Liebesbekundungen (viel „Ich liebe dich“ sagen, Umarmungen und Küsse, Valentinstagskarten und Dekorationen) sind für mich nicht wirklich problematisch, aber die Art und Weise, wie wir versuchen, Romantik an Orte zu drängen, an die sie nicht gehört, macht mich unruhig. Nehmen wir zum Beispiel Papa-Tochter-Tänze. Mit ihren romantischen Untertönen sind sie eine solche Tradition, die ich einfach nicht verstehen kann.
Mir ist klar, dass viele Eltern dies als Gelegenheit für eine Tochter und einen Vater betrachten, gemeinsam eine schöne Zeit abseits von anderen Familienmitgliedern zu verbringen und Spaß zu haben. Obwohl ich wirklich verstehe, dass dies die Absicht sein könnte, wirkt es in der Praxis doch etwas gruselig.
Zunächst einmal wird bei diesen Ereignissen oft die Idee präsentiert, dass das erste Date eines Mädchens ihr Vater sein sollte. Abgesehen von den offensichtlichen Parallelen zu Reinheitsbällen, bei denen ein Mädchen ihrem Vater ihre Jungfräulichkeit verspricht, bis sie bereit ist zu heiraten, kann das erste Date eines Mädchens niemals ihr Vater sein, da die romantischen Implikationen niemals vorhanden sein können. Wenn ein Vater Zeit mit seiner Tochter verbringen möchte, ist das großartig, aber warum den Begriff „Date“ damit verbinden? Verbringen Sie einfach etwas Zeit mit ihr, ohne zu versuchen, Ihre Tochter auf zukünftige Verabredungen mit ihren vermeintlichen Freunden oder Ehemännern vorzubereiten.

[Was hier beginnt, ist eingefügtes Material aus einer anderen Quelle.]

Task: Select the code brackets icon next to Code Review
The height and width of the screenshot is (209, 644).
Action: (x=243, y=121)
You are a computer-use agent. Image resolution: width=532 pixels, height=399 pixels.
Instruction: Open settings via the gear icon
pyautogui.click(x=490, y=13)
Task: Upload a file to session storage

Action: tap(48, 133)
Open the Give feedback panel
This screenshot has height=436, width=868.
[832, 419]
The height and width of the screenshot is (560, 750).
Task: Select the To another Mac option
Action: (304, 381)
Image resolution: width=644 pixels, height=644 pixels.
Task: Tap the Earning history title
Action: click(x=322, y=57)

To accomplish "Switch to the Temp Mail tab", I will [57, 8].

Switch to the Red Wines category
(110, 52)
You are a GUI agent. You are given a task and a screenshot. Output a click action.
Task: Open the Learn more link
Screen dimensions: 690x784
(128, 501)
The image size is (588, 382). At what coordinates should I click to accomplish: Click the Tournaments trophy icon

Es ist ein Beispiel für eine wahrgenommene heteronormative Beziehung, in der Mädchen davon überzeugt werden, dass ihr Wert davon abhängt, wer sie ausschaltet.
Wie wäre es dann mit Vater-Sohn-Tänzen oder Mutter-Tochter-Tänzen? Wenn es wirklich nur um eine schöne Zeit mit der Familie geht, warum dann nicht diese Veranstaltungen als Option anbieten? Ich weiß, dass es meinem Mann Spaß machen würde, mit unserem Sohn zu ein paar süßen Melodien zu tanzen, aber indem man ein Ereignis isoliert und es als ein Date zwischen einem Vater und seiner Tochter darstellt, wird dies sofort zu einem Beispiel für eine wahrgenommene heteronormative Beziehung, in der Mädchen dazu gebracht werden, zu glauben, dass ihr Wert davon abhängt, wer sie ausführt.
Ich behaupte nicht, dass Väter, die ihre Töchter zu diesen Tänzen mitnehmen, dies mit illegalen Absichten tun, sondern vielmehr, dass sie an einer patriarchalischen Praxis teilnehmen, die sie isoliert. Verbringen Sie das ganze Jahr über wertvolle Zeit mit Ihrer Tochter, anstatt zu versuchen, ihr durch eine antiquierte Praxis zu zeigen, wie Romantik und eine Beziehung aussehen.
Anmerkung des Herausgebers: Dieser Artikel wurde von einem 247CM-Mitwirkenden verfasst und spiegelt nicht unbedingt die Ansichten von 247CM Inc. wider. Sind Sie daran interessiert, unserem 247CM Voices-Netzwerk von Mitwirkenden aus der ganzen Welt beizutreten? Weitere Informationen finden Sie hier.